Mesenchymal Stem Cell-Derived Extracellular Vesicles in Tissue Regeneration

Abstract

Mesenchymal stem cells (MSCs) are multipotent stem cells that have attracted increasing interest in the field of regenerative medicine. Previously, the differentiation ability of MSCs was believed to be primarily responsible for tissue repair. Recent studies have shown that paracrine mechanisms play an important role in this process. MSCs can secrete soluble molecules and extracellular vesicles (EVs), which mediate paracrine communication. EVs contain large amounts of proteins and nucleic acids, such as mRNAs and microRNAs (miRNAs), and can transfer the cargo between cells. The cargoes are similar to those in MSCs and are not susceptible to degradation due to the protection of the EV bimolecular membrane structure. MSC-EVs can mimic the biological characteristics of MSCs, such as differentiation, maturation, and self-renewal. Due to their broad biological functions and their ability to transfer molecules between cells, EVs have been intensively studied by an increasing number of researchers with a focus on therapeutic applications, especially those of EVs secreted by MSCs. In this review, we discuss MSC-derived EVs and their therapeutic potential in tissue regeneration.

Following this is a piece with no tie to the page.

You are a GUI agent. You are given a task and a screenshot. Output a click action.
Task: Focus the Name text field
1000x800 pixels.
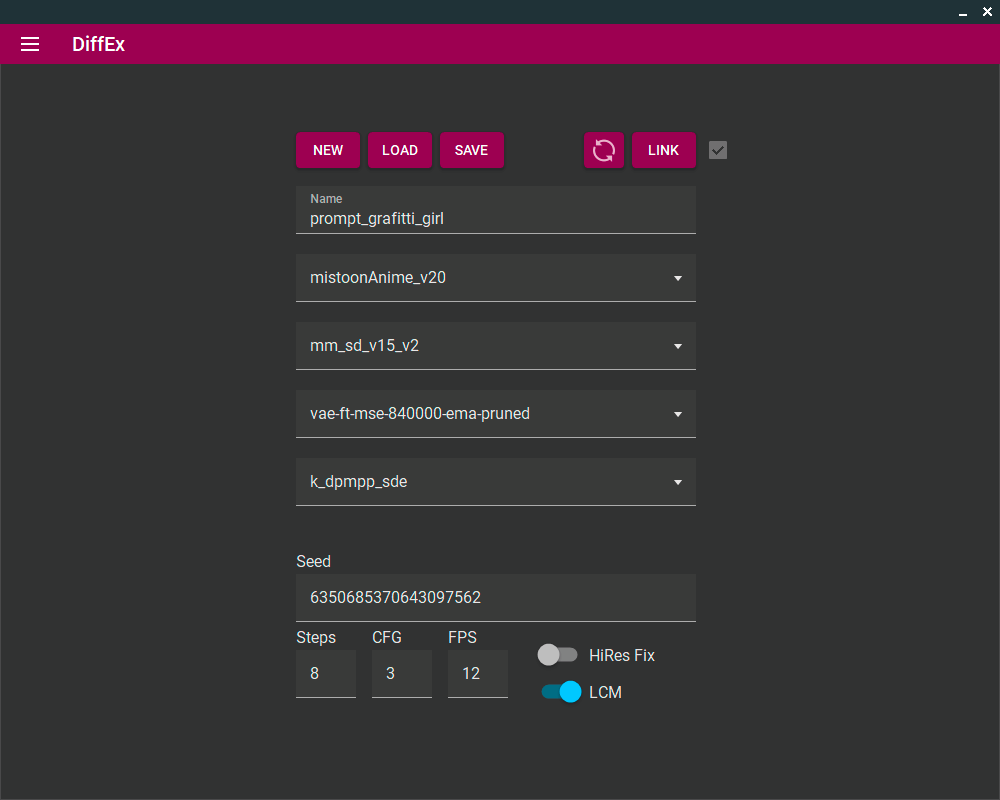click(x=495, y=218)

Keywords: exosomes; extracellular vesicles; mesenchymal stem cells; tissue regeneration; tissue repair.

Fig. 1.

Therapeutic mechanisms of mesenchymal stem cell-derived extracellular vesicles in different diseases. Extracellular vesicles secreted by mesenchymal stem cells carry proteins and nucleic acids with repair functions to the injured area, induce repair phenotypes, and promote tissue regeneration. EVs: extracellular vesicles; lncRNA: long non-coding RNA; miRNA: microRNA; MSCs: mesenchymal stem cells.

Fig. 2.

The origins of extracellular vesicles and the interactions of target cells. Exosomes and MVs have two different pathways of origin. Exosomes are formed by the endosomal system, while MVs are formed by direct membrane budding. Both of them contain proteins, lipids, and nucleic acids and interact with target cells through three pathways. MVB: multivesicular bodies; MVs: microvesicles.